Prominent Australian Ms Ita Buttrose has used a National Press Club address to reveal alarming new data showing that 47,000 more Australians will experience severe vision loss or blindness if a Medicare rebate cut for intravitreal injections is given the green light.
The economic modelling was commissioned by the Macular Disease Foundation Australia (MDFA) and conducted by PwC in response to the MBS Taskforce Ophthalmology Draft Report 2019. The data has since been passed on to Federal Health Minister Greg Hunt.
Buttrose, an MDFA patron, used the Canberra speech on 5 May to warn that many older Australians will no longer be able to afford anti-VEGF treatments for disease like neovascular age-related macular degeneration (nAMD) if the Federal Government adopts a recommendation to slash the MBS fee from $310 with a rebate of around $250, to a $96 fee with a rebate of around $75.
The taskforce has proposed the reduction so that it aligned with “the more complex” peri/retrobulbar injections, item 18240.
“This treatment is highly successful in saving sight,” Buttrose said. “So why has the review taskforce recommended a reduction of 69% in the rebate for these eye injections?
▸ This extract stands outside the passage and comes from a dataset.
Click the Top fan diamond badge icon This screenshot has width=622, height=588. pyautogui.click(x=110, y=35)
It’s a decision I find hard to fathom.”
Under the current system, she said within the first 12 months of injection treatment, adherence rates drop by 20-22% and then more than 50% by year five, leaving an estimated 80,000 Australians who progress to severe vision loss or blindness within five years.
While there are several reasons for this, she said access and cost issues top the list because often there are limited or no eye health specialists near where people live, or they can’t access public hospital or bulk billed treatment. Currently, 29% receiving treatment are considering delaying or stopping due to costs, while 35% have cut back on expenditure such as food, groceries, other medicines and even mortgage payments to save their sight.
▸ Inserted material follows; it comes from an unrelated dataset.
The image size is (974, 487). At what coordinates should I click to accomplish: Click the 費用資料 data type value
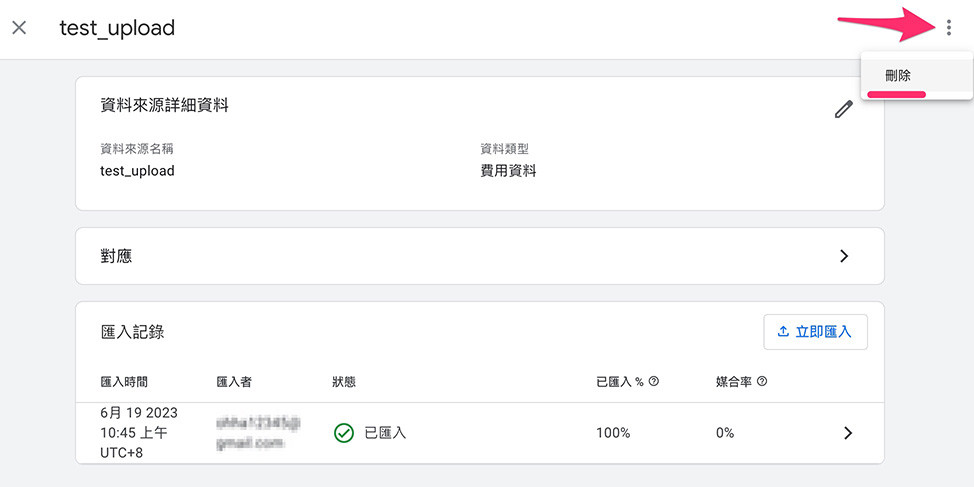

“Out-of-pocket costs for this treatment are already prohibitive,” Buttrose said. “Economic modelling commissioned by MDFA, predicts the proposed rebate cut will result in out-of-pocket costs increasing from $1,900 to $3,900 a year on average – double for patients needing injections in both eyes.
“This translates to an additional 47,000 Australians experiencing severe vision loss and blindness within the next five years.”
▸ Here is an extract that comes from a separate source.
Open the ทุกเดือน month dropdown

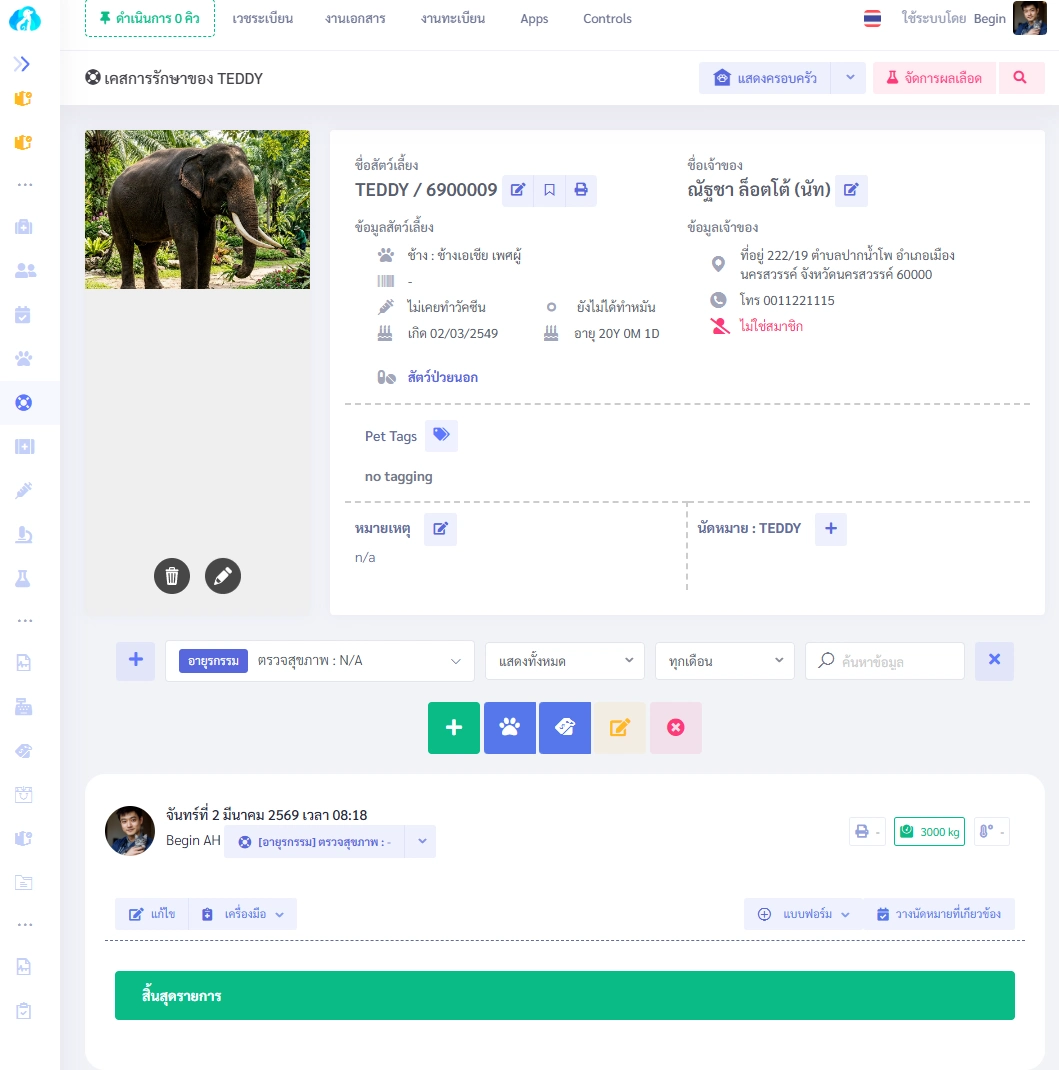(725, 661)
With Australia delivering some of the best nAMD outcomes globally, Buttrose used the address to call on the policymakers to reject the recommendation, and consider MDFA’s fully costed plans to improve access to sight-saving treatment.
“This rebate reduction, if approved, will deliver some savings to government, but will effectively be cost shifting to other parts of the health and welfare system,” she said.
“MDFA’s economic modelling forecasts an extra $168 million in direct costs to government in primary health, mental health care and early admissions to residential aged care. It’s estimated the proposed rebate cut would also lead to an additional $2.6 billion in indirect costs through loss of patient and family carer productivity.”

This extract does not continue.